:: Work to be completed ::
Only one stretch of the data below is wanted: the lines from the one with "has width=1137, height=1064." through the one with "Play the EP.3", repeated exactly.

Information provided Block Start

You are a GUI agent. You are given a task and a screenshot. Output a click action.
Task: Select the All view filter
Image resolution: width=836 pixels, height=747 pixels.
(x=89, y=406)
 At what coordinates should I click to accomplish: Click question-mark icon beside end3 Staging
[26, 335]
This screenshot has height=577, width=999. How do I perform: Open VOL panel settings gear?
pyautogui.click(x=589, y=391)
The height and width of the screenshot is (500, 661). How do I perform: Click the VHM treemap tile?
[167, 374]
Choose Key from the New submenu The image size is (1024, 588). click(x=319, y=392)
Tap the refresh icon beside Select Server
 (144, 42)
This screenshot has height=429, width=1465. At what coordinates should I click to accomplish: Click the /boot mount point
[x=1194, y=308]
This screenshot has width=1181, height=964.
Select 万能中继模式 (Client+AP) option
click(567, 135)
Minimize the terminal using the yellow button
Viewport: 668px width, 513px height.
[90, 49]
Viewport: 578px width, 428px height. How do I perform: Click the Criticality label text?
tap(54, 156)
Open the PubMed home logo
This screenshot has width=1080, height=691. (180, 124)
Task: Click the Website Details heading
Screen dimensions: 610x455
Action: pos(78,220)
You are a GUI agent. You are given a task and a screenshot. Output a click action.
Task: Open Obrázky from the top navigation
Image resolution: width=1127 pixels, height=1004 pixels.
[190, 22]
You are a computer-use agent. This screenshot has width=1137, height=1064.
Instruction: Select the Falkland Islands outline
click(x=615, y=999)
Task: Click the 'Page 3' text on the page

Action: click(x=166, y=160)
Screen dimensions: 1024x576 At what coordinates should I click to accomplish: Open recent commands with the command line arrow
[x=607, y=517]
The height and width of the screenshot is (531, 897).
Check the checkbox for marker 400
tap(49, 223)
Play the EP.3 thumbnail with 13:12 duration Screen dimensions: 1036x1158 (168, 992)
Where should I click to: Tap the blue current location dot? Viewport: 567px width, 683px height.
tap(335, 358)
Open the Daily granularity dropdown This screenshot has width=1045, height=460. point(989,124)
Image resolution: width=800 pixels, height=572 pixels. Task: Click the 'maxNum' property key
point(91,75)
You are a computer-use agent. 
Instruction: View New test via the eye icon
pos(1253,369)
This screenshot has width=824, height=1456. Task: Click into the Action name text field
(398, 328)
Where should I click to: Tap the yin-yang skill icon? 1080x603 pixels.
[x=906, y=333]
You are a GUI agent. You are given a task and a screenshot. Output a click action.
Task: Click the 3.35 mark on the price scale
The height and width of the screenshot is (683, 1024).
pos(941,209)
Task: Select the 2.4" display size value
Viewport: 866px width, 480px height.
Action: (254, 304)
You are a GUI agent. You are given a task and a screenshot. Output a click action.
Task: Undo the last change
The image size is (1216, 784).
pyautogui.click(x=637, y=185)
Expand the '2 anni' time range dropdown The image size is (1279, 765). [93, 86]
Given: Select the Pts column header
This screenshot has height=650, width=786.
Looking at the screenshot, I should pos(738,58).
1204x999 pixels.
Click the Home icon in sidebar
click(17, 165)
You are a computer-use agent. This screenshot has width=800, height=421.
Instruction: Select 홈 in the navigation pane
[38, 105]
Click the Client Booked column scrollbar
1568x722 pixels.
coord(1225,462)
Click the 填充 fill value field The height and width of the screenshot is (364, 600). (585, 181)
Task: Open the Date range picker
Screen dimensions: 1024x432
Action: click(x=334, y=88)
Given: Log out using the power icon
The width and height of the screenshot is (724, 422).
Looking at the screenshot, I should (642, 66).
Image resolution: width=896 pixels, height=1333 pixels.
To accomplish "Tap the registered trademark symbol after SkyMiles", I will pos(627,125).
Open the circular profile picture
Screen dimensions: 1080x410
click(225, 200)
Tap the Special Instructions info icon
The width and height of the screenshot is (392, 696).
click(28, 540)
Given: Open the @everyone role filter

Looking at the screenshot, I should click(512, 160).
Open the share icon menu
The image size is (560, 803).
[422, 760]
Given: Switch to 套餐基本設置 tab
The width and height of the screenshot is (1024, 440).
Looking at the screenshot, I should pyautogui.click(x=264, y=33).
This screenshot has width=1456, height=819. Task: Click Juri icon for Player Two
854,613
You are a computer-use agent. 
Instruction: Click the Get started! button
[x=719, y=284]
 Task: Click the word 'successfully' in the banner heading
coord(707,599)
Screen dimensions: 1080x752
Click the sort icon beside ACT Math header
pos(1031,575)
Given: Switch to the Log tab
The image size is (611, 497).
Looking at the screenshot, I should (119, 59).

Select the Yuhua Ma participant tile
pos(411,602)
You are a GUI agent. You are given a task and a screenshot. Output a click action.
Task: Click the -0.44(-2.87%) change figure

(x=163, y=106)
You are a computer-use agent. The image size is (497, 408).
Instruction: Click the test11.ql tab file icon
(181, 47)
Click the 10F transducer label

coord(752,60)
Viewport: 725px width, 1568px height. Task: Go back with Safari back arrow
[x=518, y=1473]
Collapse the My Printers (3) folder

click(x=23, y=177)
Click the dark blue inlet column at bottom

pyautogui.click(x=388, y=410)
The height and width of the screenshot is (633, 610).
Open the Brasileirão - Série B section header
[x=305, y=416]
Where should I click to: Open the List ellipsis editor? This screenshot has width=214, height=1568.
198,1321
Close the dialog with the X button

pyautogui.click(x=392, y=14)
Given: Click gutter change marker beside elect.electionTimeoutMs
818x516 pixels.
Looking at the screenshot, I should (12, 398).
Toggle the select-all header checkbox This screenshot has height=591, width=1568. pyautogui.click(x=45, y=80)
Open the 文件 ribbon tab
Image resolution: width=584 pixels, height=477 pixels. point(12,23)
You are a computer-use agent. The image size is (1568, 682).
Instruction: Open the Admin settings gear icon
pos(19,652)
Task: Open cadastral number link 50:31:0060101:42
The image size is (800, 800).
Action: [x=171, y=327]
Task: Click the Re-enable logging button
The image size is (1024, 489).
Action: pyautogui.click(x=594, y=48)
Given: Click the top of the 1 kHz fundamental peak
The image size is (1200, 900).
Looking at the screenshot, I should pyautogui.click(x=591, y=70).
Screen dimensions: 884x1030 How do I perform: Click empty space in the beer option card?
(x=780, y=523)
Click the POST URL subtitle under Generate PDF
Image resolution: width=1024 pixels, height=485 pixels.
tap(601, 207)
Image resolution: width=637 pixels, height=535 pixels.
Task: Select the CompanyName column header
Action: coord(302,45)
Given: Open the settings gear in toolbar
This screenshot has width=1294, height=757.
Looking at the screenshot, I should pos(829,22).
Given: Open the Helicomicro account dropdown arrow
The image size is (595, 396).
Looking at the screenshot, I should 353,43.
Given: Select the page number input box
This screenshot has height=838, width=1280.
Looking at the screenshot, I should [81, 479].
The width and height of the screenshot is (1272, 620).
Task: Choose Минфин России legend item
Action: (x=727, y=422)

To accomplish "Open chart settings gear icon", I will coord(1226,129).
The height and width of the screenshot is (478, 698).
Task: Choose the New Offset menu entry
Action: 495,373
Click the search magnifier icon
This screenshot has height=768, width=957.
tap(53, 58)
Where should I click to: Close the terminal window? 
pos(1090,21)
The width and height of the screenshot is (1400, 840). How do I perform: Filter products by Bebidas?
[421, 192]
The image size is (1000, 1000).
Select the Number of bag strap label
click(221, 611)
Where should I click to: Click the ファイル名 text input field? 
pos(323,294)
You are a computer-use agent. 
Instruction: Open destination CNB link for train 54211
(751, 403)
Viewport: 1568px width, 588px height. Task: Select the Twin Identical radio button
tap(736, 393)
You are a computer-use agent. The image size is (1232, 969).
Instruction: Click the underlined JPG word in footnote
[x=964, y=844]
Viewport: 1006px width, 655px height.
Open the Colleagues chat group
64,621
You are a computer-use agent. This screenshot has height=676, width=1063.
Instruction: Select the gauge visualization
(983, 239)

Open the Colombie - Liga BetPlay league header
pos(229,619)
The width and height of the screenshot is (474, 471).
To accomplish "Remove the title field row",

Information provided Block End

:: Solution ::
You are a computer-use agent. This screenshot has width=1137, height=1064.
Instruction: Select the Falkland Islands outline
click(x=615, y=999)
Task: Click the 'Page 3' text on the page

Action: click(x=166, y=160)
Screen dimensions: 1024x576 At what coordinates should I click to accomplish: Open recent commands with the command line arrow
[x=607, y=517]
The height and width of the screenshot is (531, 897).
Check the checkbox for marker 400
tap(49, 223)
Play the EP.3 thumbnail with 13:12 duration Screen dimensions: 1036x1158 (168, 992)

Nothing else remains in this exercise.